((

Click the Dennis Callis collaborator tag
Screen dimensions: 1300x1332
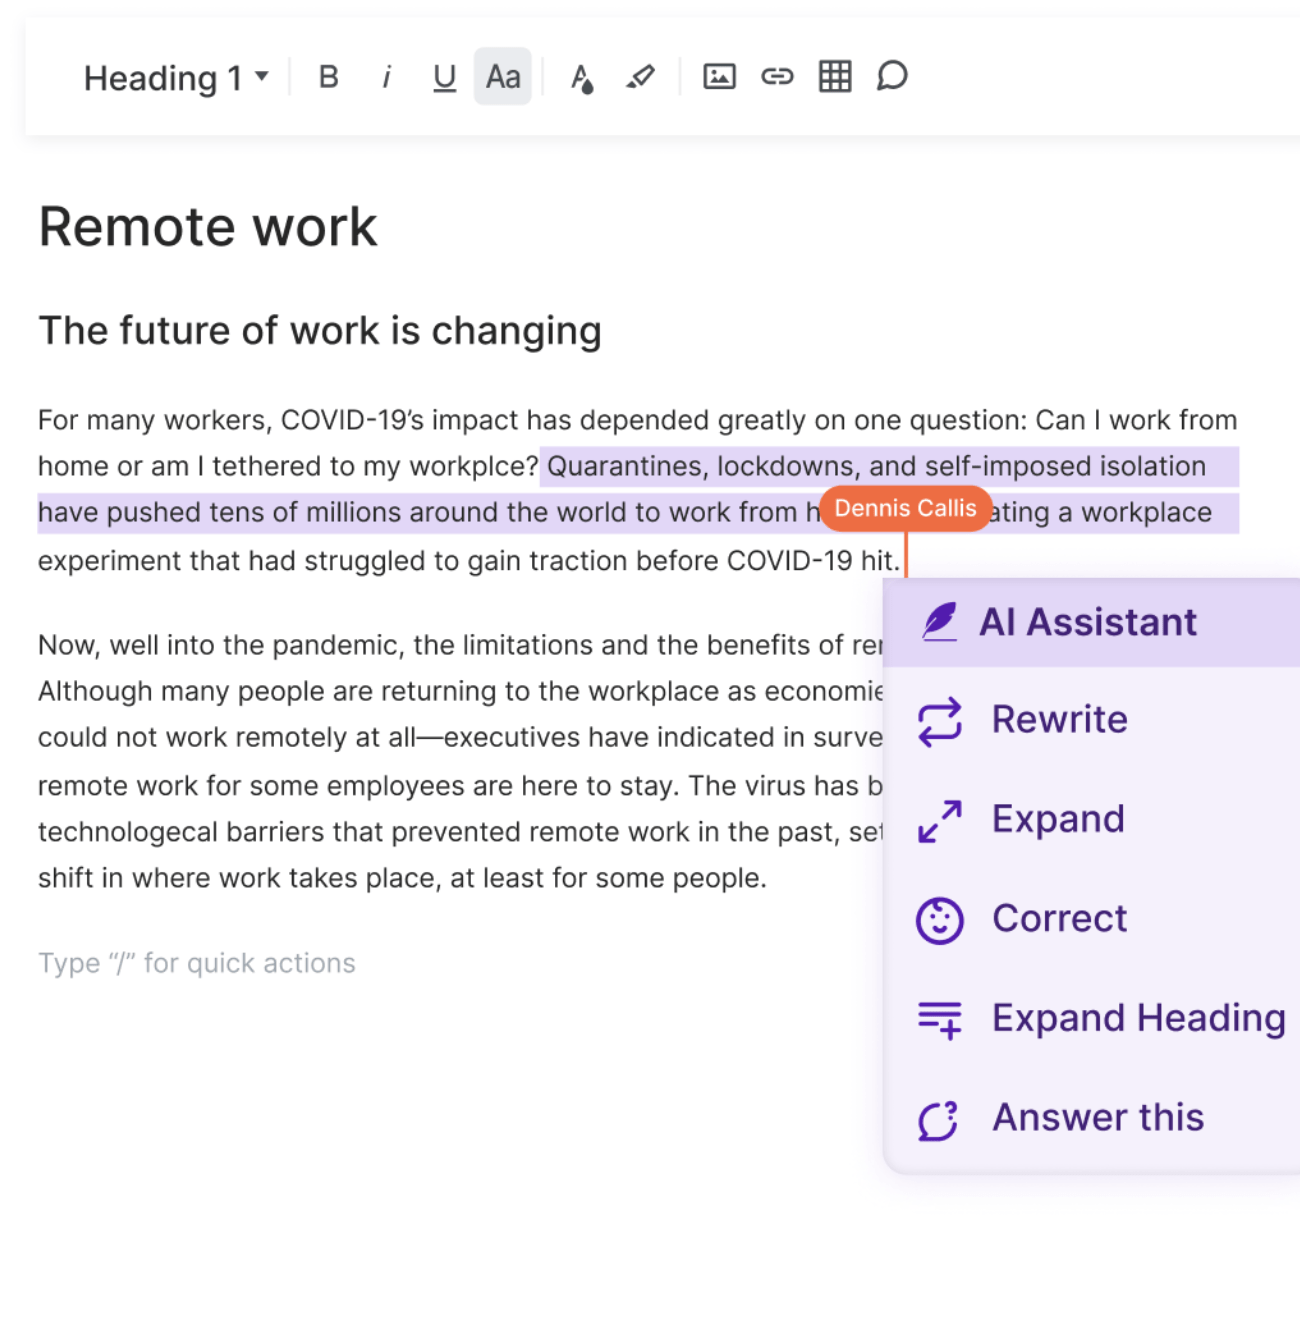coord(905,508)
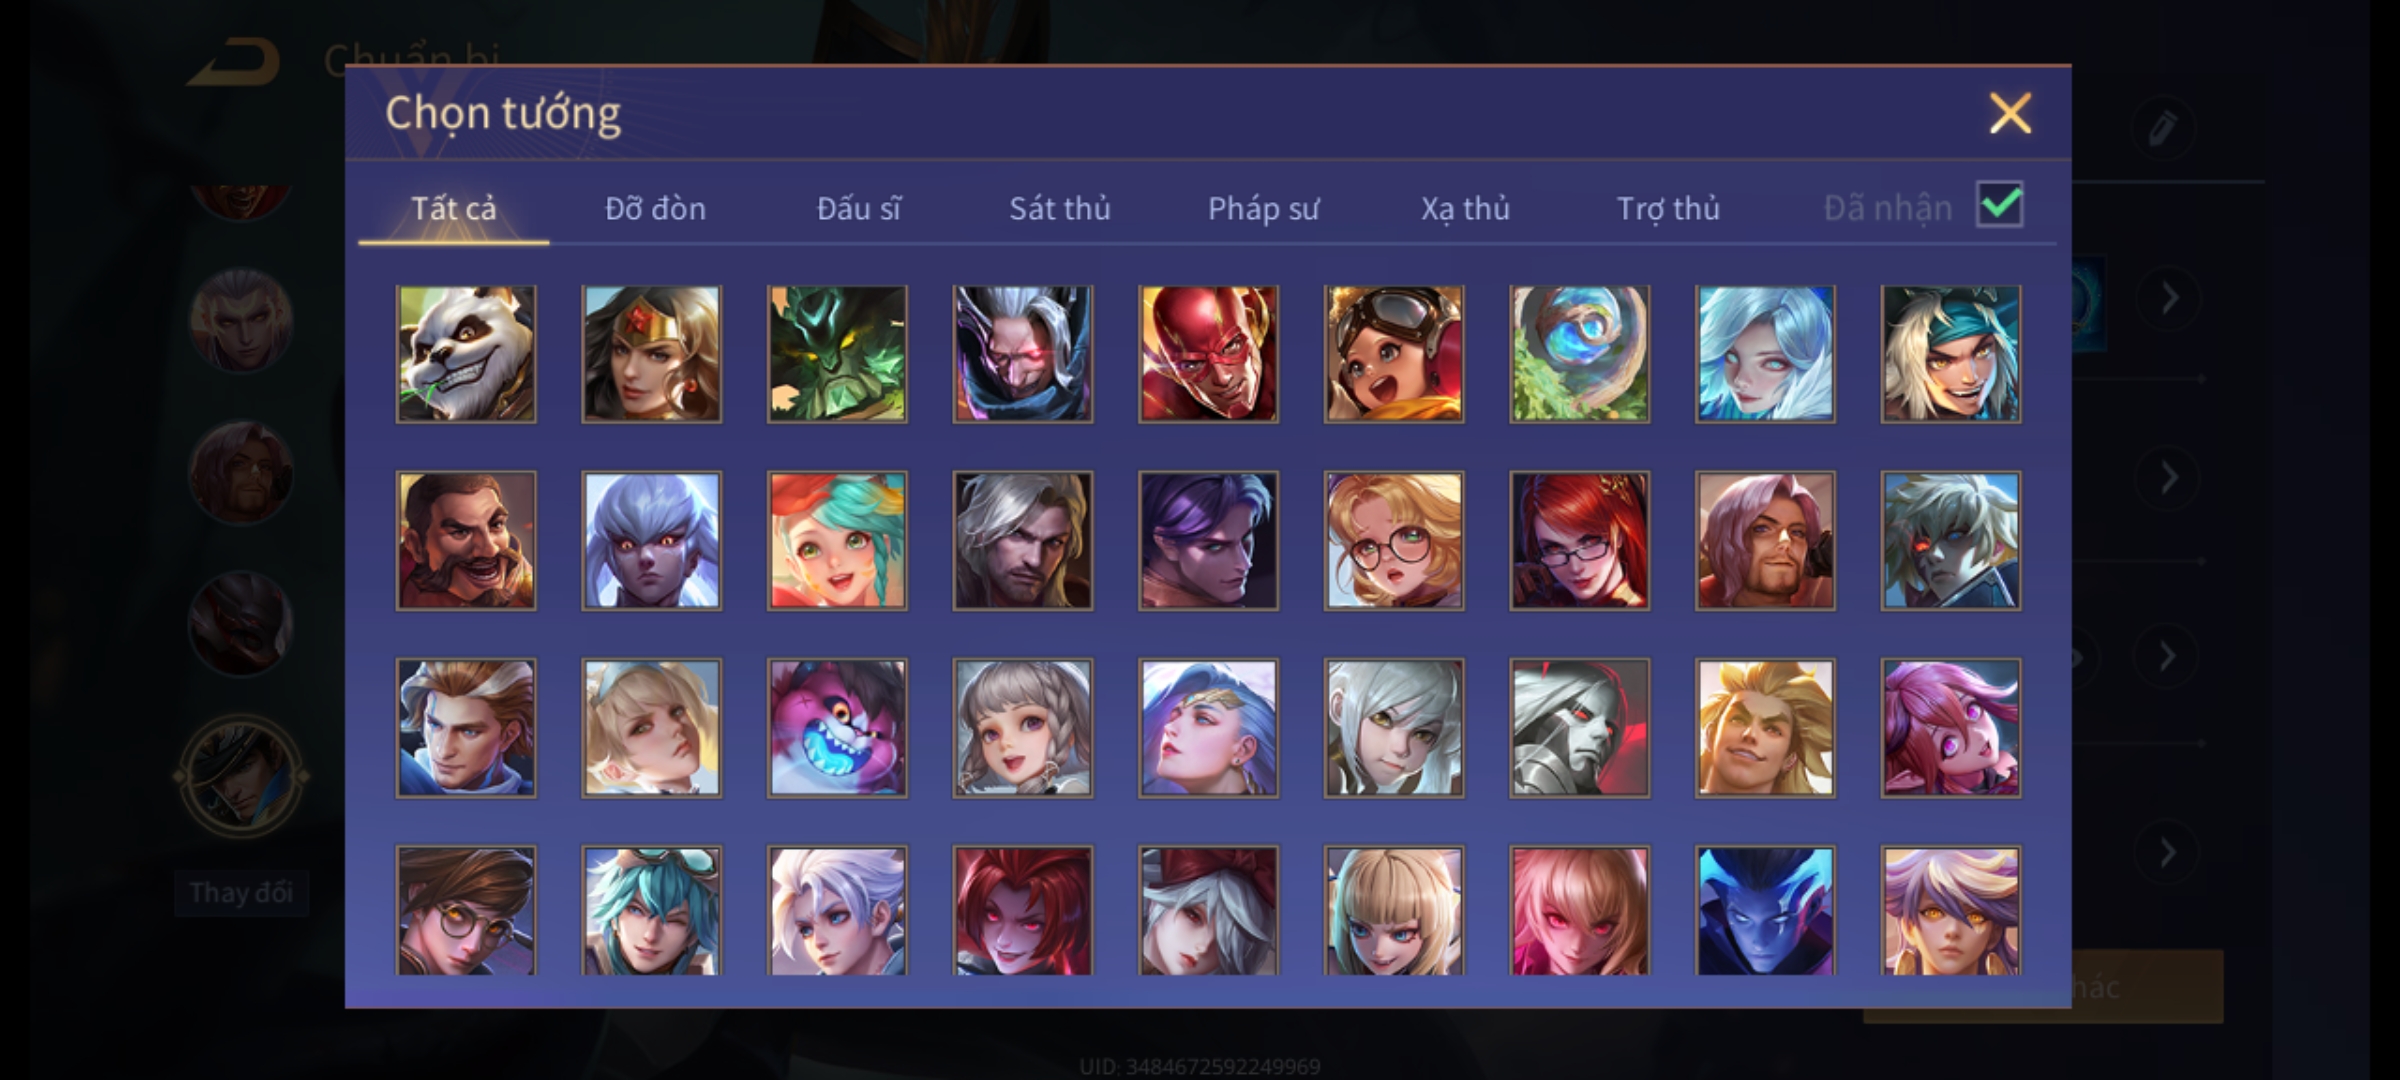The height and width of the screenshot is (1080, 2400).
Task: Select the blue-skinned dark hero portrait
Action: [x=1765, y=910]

))

A faithful copy of all the lines above is needed, with the pictures omitted.

§ TASK RESULT:
Click the Dennis Callis collaborator tag
Screen dimensions: 1300x1332
coord(905,508)
The height and width of the screenshot is (1080, 2400).
Task: Select the blue-skinned dark hero portrait
Action: [x=1765, y=910]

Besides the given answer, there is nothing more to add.